Ce texte est signé par les membres du «Conseil Académique» qui a été installé par le gouvernement, en succession de la «Commission de Réforme des Pensions 2020-2040 ».

Carte blanche - Temps de lecture: 4 min

Il y trois ans, une Commission d’experts a publié un rapport consensuel sur l’avenir des pensions. Il y était notamment plaidé pour un système à points. Le gouvernement confirme que c’est toujours à l’agenda. Dans le Standaard du 15 septembre, le patron de la FGTB, Rudy De Leeuw, affirme qu’un tel système est une « loterie » : le gouvernement fixera chaque année la valeur du point, simplement en fonction de ses impératifs budgétaires, et ce n’est que deux ans avant la retraite que l’on connaîtra la date exacte à laquelle on peut prendre sa pension. Dans L’Echo du 15 septembre, Jean-François Tamellini déclare qu’un système à points est « selon les experts », totalement inutile et très coûteux.

Ce que le gouvernement prévoit de faire, nous ne le savons pas. Nous savons en revanche ce qui figure dans notre rapport de 2014 et dans une note commune que nous avons envoyée au gouvernement et au Conseil National des Pensions, en juin 2017, ensemble avec les Institutions de pension. Dans cette note commune, il est proposé de tout axer à partir de maintenant sur une réforme approfondie et cohérente. Cette réforme devrait être mise en œuvre en 2025. Les mesures qui sont encore dans le pipe-line doivent être achevées, mais seulement pour autant qu’elles ne soient pas en contradiction avec les objectifs de la réforme finale. Si ce n’est pas possible, mieux vaut alors les reporter. Pour le surplus, pendant 5 ans, aucune initiative ne doit être prise qui serait en porte-à-faux par rapport à la philosophie de la réforme ou de nature à compliquer la transition. Bien entendu, cela ne signifie pas que toute politique est ‘gelée’ ; ce qui est nécessaire, c’est la cohérence. Cela devrait être consigné dans le nouveau contrat d’administration entre le gouvernement et les Institutions de pension. Nous n’avons pas encore reçu de réaction à cette note.

Le point de départ de notre rapport de 2014 était que les partenaires sociaux et les autorités déterminent une ambition à long terme pour la qualité des pensions. Le contrat social devrait garantir que le rapport entre la pension moyenne et les revenus professionnels moyens des actifs soit durablement bon, ce qui n’est hélas pas assuré aujourd’hui.

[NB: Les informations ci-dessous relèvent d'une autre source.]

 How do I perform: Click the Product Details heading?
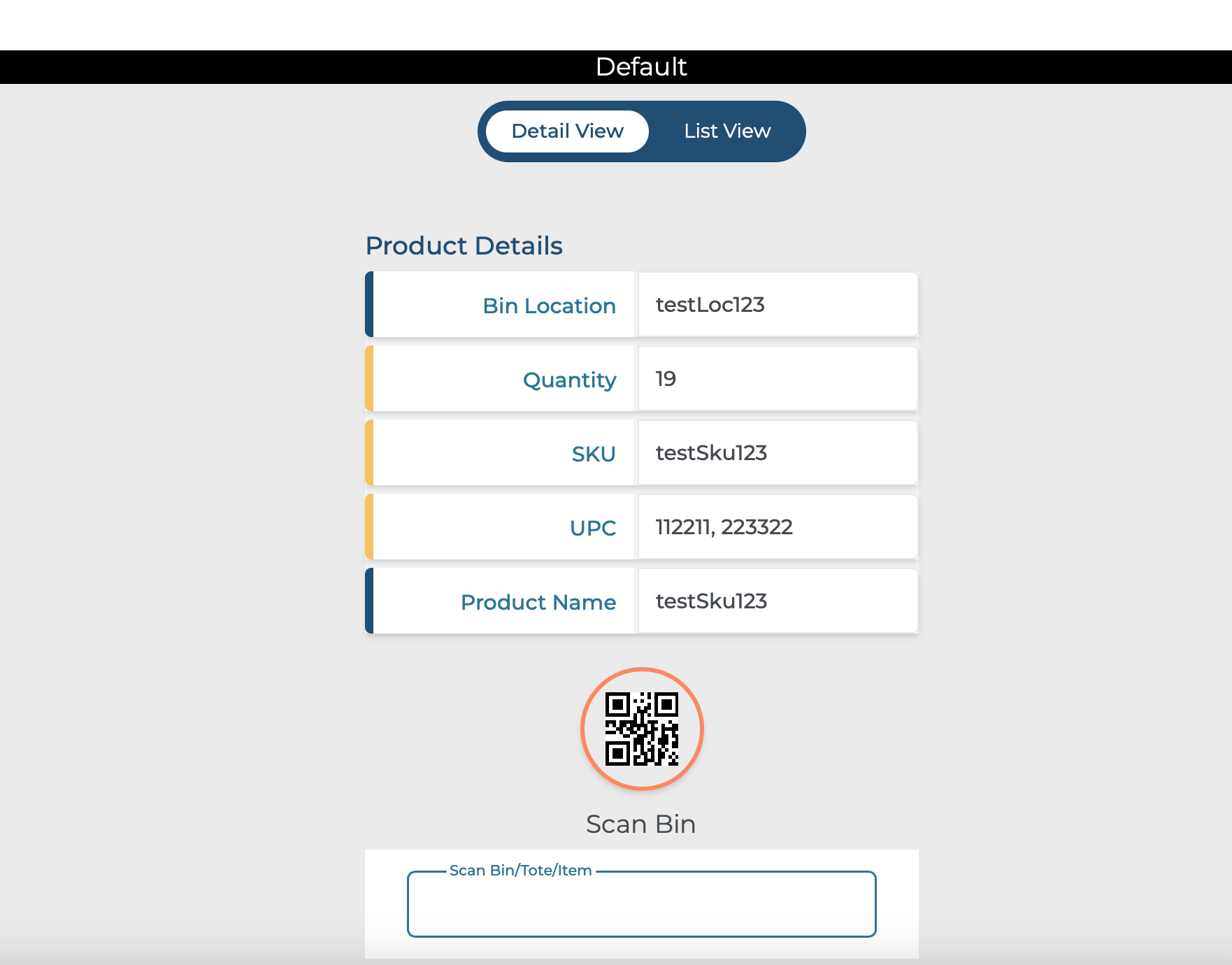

Ensuite, le contrat social stipulerait les mécanismes d’adaptation propres à réaliser cette ambition. Dans ce contexte, la concertation sociale était essentielle. Ce qui n’était clairement pas dans notre rapport, c’est que le gouvernement sortirait chaque année une valeur du point de son chapeau. Bien au contraire ! Non seulement une loi devrait fixer de façon très précise les objectifs et les mécanismes d’adaptation, tandis que l’application en serait confiée à un Comité National des Pensions où siègent les partenaires sociaux et le gouvernement. Ce Comité fixerait entre autres la valeur du point conformément au cadre légal. C’était expliqué en détail dans notre rapport. Le système permet par ailleurs de pouvoir aisément intégrer la pénibilité des métiers. Nous avons depuis lors répété à l’envi qu’il ne s’agit pas d’un mécanisme d’adaptation budgétaire : il s’agit d’un système qui veut garantir une qualité sociale des pensions et qui doit être en même temps financièrement et économiquement soutenable. Une réforme de pension approfondie doit en définitive restaurer un sentiment de sécurité et de confiance au sein de la population.

Notre note commune de juin avec les Institutions de pensions souligne expressément qu’il faut informer les gens bien à l’avance des changements dans le système de pension : si le système requiert éventuellement des modifications dans les modalités de calcul ou dans les conditions d’accès à la pension, celles-ci doivent être connues au moins 5 années à l’avance. La note commune propose que ce principe de ‘prévisibilité de la politique’ soit inscrit dans la loi. Elle propose aussi que la valeur du point ne puisse en aucun cas diminuer.

Pour être clair, tout cela ne doit pas être vu comme intangible, mais comme une invitation à développer une politique cohérente, sur la base d’une concertation approfondie. La question est de savoir si les partenaires sociaux et le gouvernement veulent relever ce défi.